KNNポール神田です。
提灯記事とは、Wikipediaによると、
提灯記事(ちょうちんきじ)とは、その記事元の団体・企業或いは個人を持ち上げるために書かれた雑誌・新聞などの記事に対する呼称。有力な者に媚びへつらう者に対する「提灯持ち」という蔑称に由来する。厳密には広告ではないが、記事の対象となる相手に対する批判・攻撃などはないか、あったとしても相手を立てるように書かれる。広告であることを明示する記事広告とは一応区別されるが、裏で複雑な取引が絡んでいるケースもあり、境界があいまいになることもある。
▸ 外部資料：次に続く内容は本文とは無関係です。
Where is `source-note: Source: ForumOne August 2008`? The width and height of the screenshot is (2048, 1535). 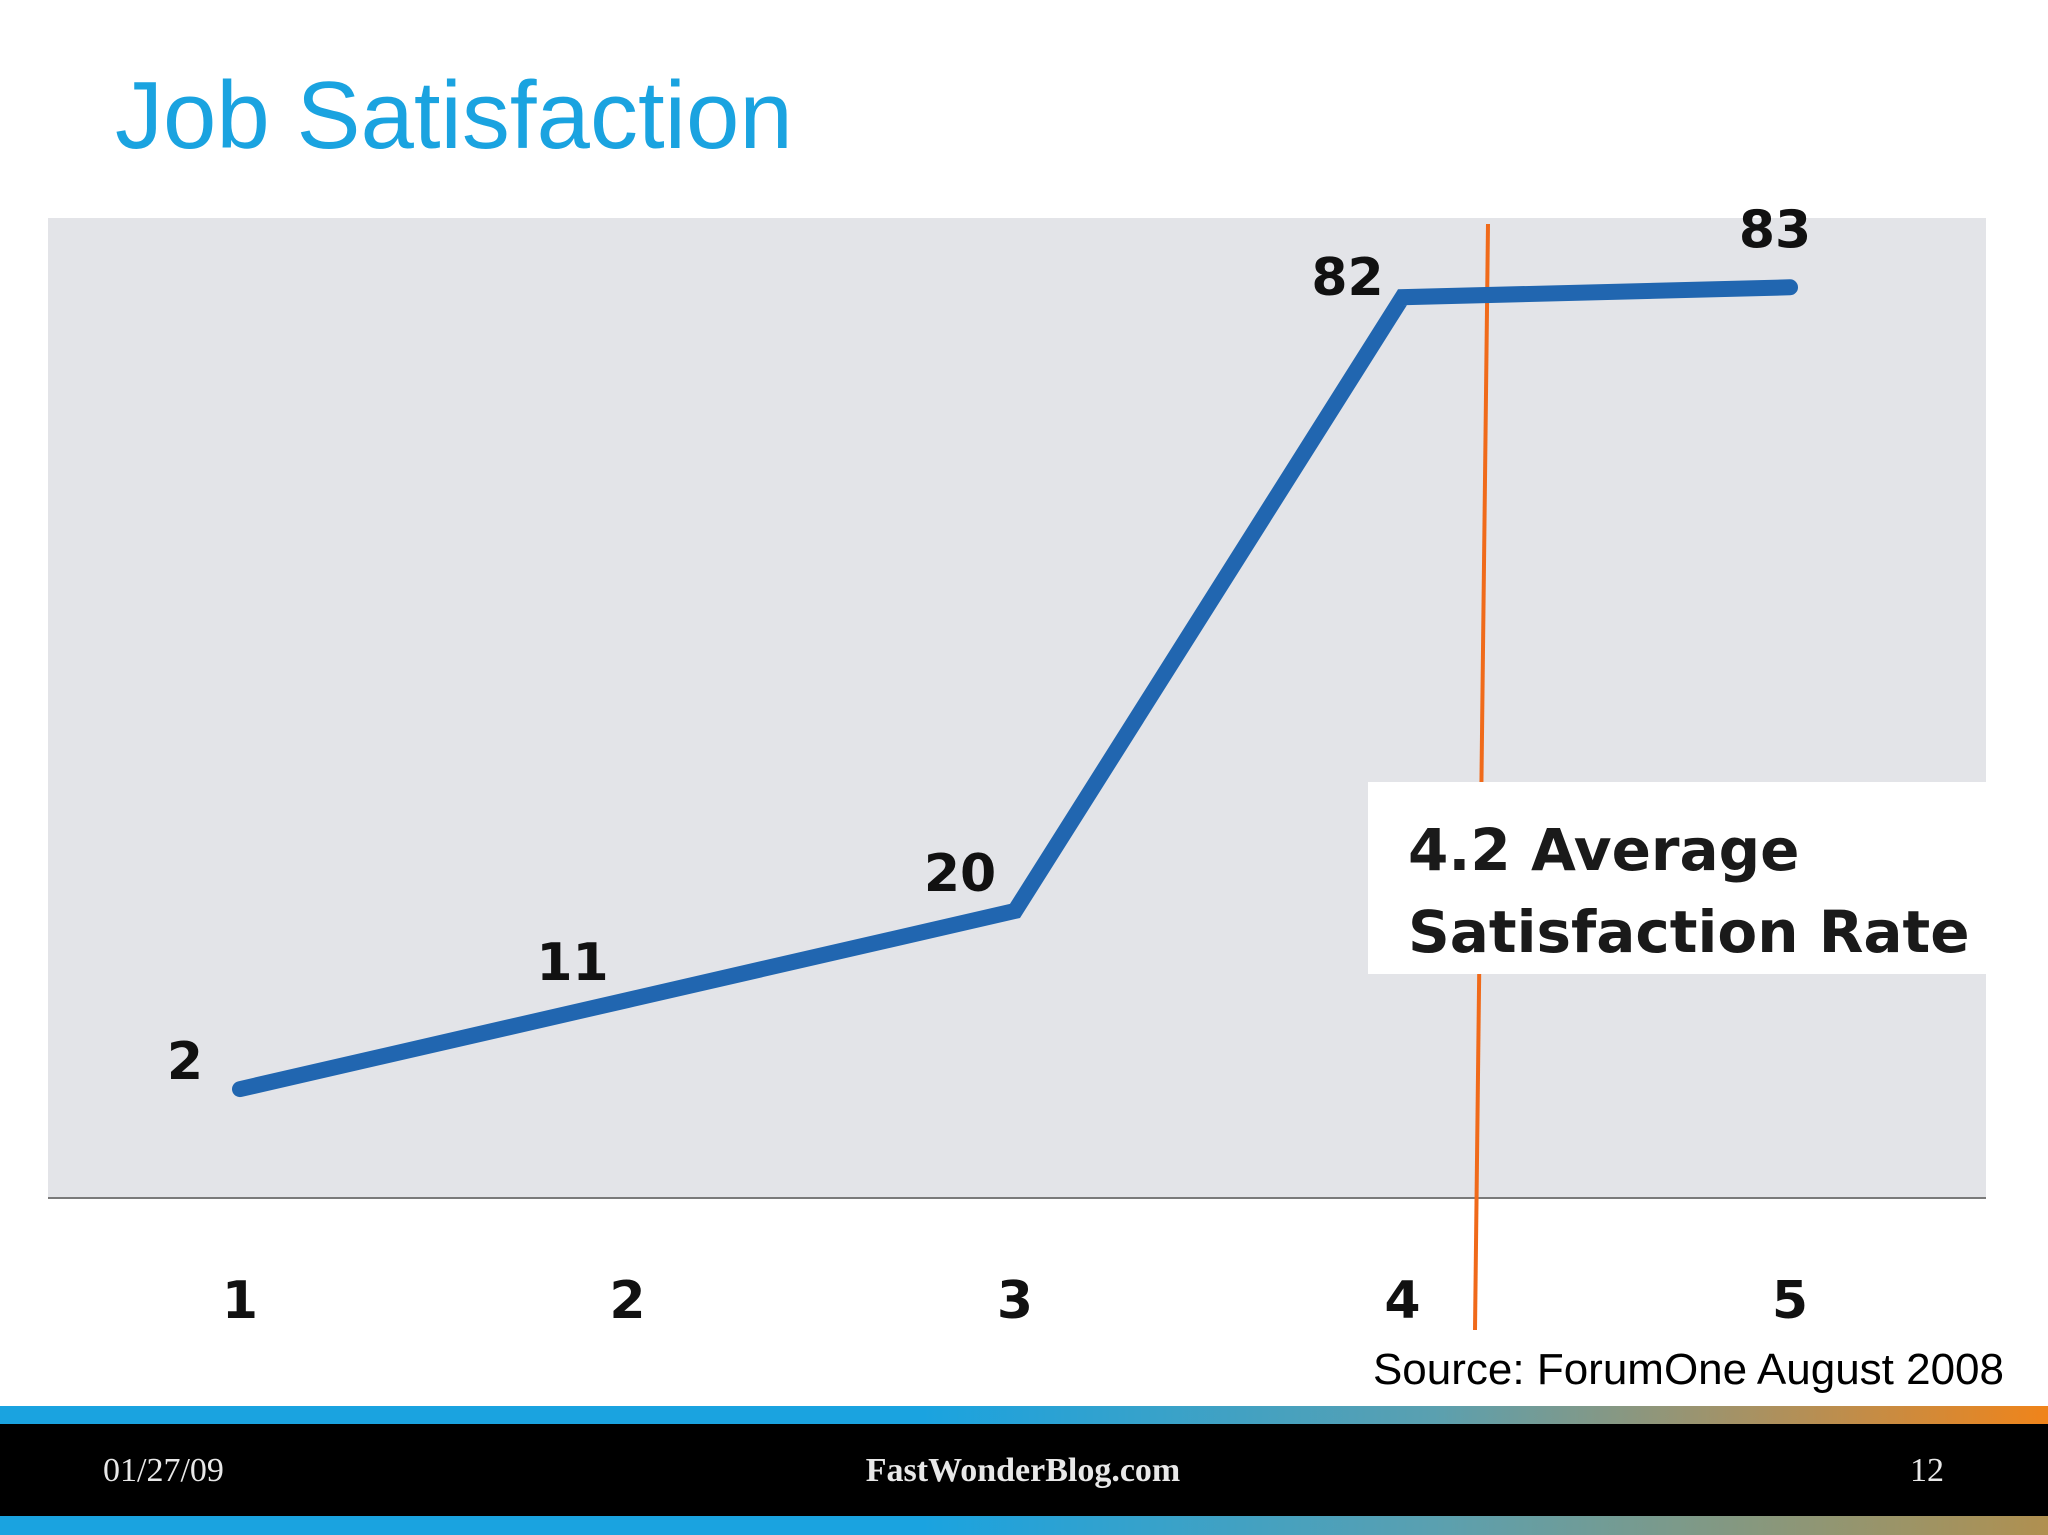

特に商品・サービスの紹介がコンテンツの柱となるメディアでは、広告収入の比率が多い上に企業からのいち早い情報入手が不可欠であるため、読者の購買意欲を掻き立て企業の売上げに貢献する(少なくとも不利益を与えない)スタイルの記事が大半となる。
一般報道においても、取材活動が特定の者の情報リークに大きく依存する習慣ができてしまうと、情報提供者に都合のいい報道しかなされなくなることがある。日本では犯罪報道が警察や検察からの情報提供に一方的に依存していることの弊害が指摘される。
そして、現在、ブログによる「提灯記事」が溢れ出している。
実際に、提灯記事斡旋業者によると、
【事例】
原稿料お支払い条件 | 【ブログのみ応募可】
■記事内容は、下記条件をすべて満たすようにしてください。 原稿料お支払い条件を満たしていない場合は、原稿料をお支払い致しません。 (1)HP(下記)を参考に、「この冬すごく売れている、話題のこだわり○○○の販売サイトを見つけた!」といった感じで、ご自分の言葉で200文字以上の紹介文を書いてください。 (2)「○○○」というワードから、リンクしてください。 ※記事内の途中に「○○○」というワードを必ず一度はご使用頂き、その際ワードが下記のURLに必ずリンクするようにしてください。 <URL> (3)「○○○(提灯記事斡旋業者の会社名)」の文言の掲載は控えてください。 (4)書き込み期限は2006年12月25日までです! 書き込み期限後に記事をアップしていただいても、報酬はお支払いできません。 ※掲載報告の際は、ブログのトップページではなく、記事が直接見えるURLを申請してください。 |
---|---|
ウェブサイトのリンク |
記事中に下記のリンクタグを1箇所以上貼り付けてください。 |
といった内容だ。
問題は、どこにも、この記事が「提灯記事」であるということが明記されていない点。
問題は、(1)のブロガーが、経験も体験もしていないことを文言で200文字以上で「提灯記事」をねつ造せよと指示していることだ。これは、広告代理店のコピーライターに依頼すべきことでブロガーにたったの数百円で依頼することではない。
しかも、(2)のキーワードをリンクさせることによってのSEO効果を狙うというこれもまた「セコイ」技を強要している。しかもURLつきだ。
CGMが確かにメディアとして重要な位置づけになっていることを企業や広告業界に浸透しているのは大変うれしいことだ。しかし、自分のブログが単なる金儲
けのツールとして、「提灯記事」や「あさましBlog(アフリエイト)」だらけにするのはとてももったいない。本当に、自分がいいと思っている製品を真摯
な態度で伝えることのほうが広告よりももっと意味のあるCGMだからだ。
良心の呵責に耐えないブロガーは、文言のどこかに、「提灯ブログ」を示す言葉をEmbedできる仕組みが必要かもしれない。
斡旋業者も、そんな熱意あるCGMと企業を結びつけなければ、せっかくのCGMもあだ花で終わってしまうだろう。
ネットコミュニティは金銭だけで動くのではなく、「信頼」をベースに動いていることを理解しなくてはならない。